**EXERCISE MATERIAL**.
# # #

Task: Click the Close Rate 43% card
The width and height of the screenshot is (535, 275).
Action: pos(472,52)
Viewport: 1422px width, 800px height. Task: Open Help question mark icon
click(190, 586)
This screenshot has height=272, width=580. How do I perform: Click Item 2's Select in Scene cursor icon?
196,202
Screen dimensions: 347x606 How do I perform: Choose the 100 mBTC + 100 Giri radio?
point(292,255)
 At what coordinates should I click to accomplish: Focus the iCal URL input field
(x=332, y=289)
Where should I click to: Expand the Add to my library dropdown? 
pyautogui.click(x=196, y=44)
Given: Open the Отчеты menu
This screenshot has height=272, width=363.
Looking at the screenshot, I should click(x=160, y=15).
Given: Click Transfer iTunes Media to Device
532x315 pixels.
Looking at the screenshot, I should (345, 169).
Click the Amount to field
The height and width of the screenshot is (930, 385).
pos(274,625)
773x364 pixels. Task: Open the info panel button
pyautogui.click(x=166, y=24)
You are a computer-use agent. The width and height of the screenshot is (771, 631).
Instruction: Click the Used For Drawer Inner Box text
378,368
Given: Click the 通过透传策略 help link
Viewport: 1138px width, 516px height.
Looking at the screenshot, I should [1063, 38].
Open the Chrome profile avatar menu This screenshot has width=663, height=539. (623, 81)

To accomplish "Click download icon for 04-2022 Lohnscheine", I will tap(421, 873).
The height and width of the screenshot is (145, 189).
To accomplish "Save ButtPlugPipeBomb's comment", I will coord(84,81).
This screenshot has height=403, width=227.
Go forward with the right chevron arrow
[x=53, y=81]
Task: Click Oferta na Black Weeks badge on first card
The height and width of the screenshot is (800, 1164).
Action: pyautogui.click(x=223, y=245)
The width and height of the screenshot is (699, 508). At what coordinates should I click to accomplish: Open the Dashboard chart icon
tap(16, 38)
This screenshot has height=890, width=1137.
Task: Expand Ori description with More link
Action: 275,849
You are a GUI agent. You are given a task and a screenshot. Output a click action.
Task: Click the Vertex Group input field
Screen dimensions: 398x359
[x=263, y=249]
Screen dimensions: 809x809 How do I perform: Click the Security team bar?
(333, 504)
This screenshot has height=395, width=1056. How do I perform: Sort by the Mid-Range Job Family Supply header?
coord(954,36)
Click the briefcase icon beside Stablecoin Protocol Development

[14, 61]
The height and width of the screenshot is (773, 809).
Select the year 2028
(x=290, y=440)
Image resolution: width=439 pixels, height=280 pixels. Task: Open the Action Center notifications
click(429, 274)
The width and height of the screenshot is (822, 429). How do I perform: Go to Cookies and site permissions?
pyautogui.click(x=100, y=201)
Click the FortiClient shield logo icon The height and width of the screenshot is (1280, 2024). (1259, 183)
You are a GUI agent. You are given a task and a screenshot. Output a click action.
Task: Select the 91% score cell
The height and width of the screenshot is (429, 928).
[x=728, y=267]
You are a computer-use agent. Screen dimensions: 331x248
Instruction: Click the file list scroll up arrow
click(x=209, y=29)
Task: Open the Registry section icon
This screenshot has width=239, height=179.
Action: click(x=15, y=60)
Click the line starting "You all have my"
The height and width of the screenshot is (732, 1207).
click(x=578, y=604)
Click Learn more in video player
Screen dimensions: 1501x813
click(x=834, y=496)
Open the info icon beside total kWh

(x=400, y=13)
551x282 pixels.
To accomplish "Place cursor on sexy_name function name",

# # #

**PROBLEM STATEMENT**. Which of the lines in the material carry the string "menu"? Pull them out.

**ANSWER TO THE EXERCISE**.
Given: Open the Отчеты menu
Open the Chrome profile avatar menu This screenshot has width=663, height=539. (623, 81)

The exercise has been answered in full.